For studios planning their strategies for next year, this is bad news. They are divided over which format to support. Privately, executives admit that the stand-off will continue into next year.
Walt Disney, 20th Century Fox and Metro-Goldwyn-Mayer have lined up behind Sony’s Blu-ray format. Universal is in the HD-DVD camp, which is being backed by a technology consortium that includes Microsoft and Toshiba. Paramount and DreamWorks Animation recently signed up to support HD-DVD while Warner Bros is the only studio supporting both sides.
Paramount and DreamWorks Animation are believed to have received as much as $150m for signing exclusive deals with the HD-DVD camp, which angered some of the studio members of the the Blu-ray camp.
One executive told the Financial Times the battle could have been resolved within months in Blu-ray’s favour had the two studios not signed up to HD-DVD.
The bad feeling between the formats increased this week when Michael Bay, the outspoken director of Transformers, Armageddon and The Rock, posted incendiary comments on his blog. In the posting Mr Bay, whose sequel to Transformers will only be available on HD-DVD, said Microsoft “wants both formats to fail so they can be heroes and make the world move to digital downloads”.
He added: “That is why Microsoft is handing out $100m checks to studios just [to] embrace the HD-DVD and not the leading, and superior Blu Ray. They want confusion in the market until they perfect the digital downloads.”
Jordi Ribas, general manager of the HD-DVD group at Microsoft, said it “provided no financial incentives to Paramount or DreamWorks”.
He added that Mr Bay’s “comments about our commitment to HD-DVD are similarly unfounded”, pointing to “major technology investments” the company had made in the format. Microsoft, he added, has more than 100 staff “dedicated to the success of HD-DVD”.
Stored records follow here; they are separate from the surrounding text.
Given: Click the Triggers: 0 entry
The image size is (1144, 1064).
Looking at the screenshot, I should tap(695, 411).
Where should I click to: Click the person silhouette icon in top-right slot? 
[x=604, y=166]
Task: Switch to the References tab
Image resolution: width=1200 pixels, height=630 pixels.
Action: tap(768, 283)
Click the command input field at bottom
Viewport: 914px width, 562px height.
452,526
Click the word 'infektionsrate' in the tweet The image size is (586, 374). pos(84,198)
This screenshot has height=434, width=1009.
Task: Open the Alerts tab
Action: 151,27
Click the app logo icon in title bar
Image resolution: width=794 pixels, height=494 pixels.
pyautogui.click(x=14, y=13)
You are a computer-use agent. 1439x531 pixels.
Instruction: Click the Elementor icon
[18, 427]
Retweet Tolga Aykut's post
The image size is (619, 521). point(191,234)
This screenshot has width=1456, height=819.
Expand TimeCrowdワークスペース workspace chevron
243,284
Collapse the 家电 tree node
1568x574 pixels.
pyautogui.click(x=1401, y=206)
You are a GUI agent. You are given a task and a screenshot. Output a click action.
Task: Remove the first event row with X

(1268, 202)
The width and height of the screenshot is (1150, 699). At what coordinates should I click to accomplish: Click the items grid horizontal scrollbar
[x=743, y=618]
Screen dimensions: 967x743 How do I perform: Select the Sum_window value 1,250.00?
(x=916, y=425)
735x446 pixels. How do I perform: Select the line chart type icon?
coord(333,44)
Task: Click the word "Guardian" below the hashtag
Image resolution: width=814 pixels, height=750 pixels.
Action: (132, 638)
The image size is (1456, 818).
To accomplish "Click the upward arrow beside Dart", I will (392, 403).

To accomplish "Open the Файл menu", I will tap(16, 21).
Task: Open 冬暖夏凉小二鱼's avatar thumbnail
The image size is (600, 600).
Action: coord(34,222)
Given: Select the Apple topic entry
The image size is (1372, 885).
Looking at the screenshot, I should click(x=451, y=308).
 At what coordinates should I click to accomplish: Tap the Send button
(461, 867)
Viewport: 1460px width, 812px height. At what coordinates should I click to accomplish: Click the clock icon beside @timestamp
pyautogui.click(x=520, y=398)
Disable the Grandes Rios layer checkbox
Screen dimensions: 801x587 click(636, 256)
The two sides have exchanged similar barbs when analysing sales data. The Blu-ray Disc Association argues it is winning the hardware race, saying 2.7m Blu-ray capable players have been sold in north America, compared with 750,000 HD-DVD players.
It also says it has the upper hand in disc sales, with Blu-ray disc sales outselling HD-DVD by a two to one ratio in the year to date.
But the HD-DVD Promotion Group says the picture is skewed because of the number of Sony PlayStation 3s in the market. The PS3 is a Blu-ray player as well as a games console, but Ken Graffeo, co-president of the HD-DVD Promotions Group, says most PS3 owners do not use the Blu-ray function and will not buy as many discs.
“We have 65 per cent share of dedicated set top players in the US and about 70 per cent in Europe. Households that own a set top player are buying four [discs] per house compared with about one for the PS3 Blu-ray player.”
HD-DVD is winning on price: Wal-Mart sold 90,000 players just after Thanksgiving when it cut the cost of an early Toshiba model to $99. HD-DVD players now cost $199-$399 compared with the PS3, at $399.
But with Blu-ray accounting for 18 of the top 20 high definition titles sold this year, picking a winner is too close to call.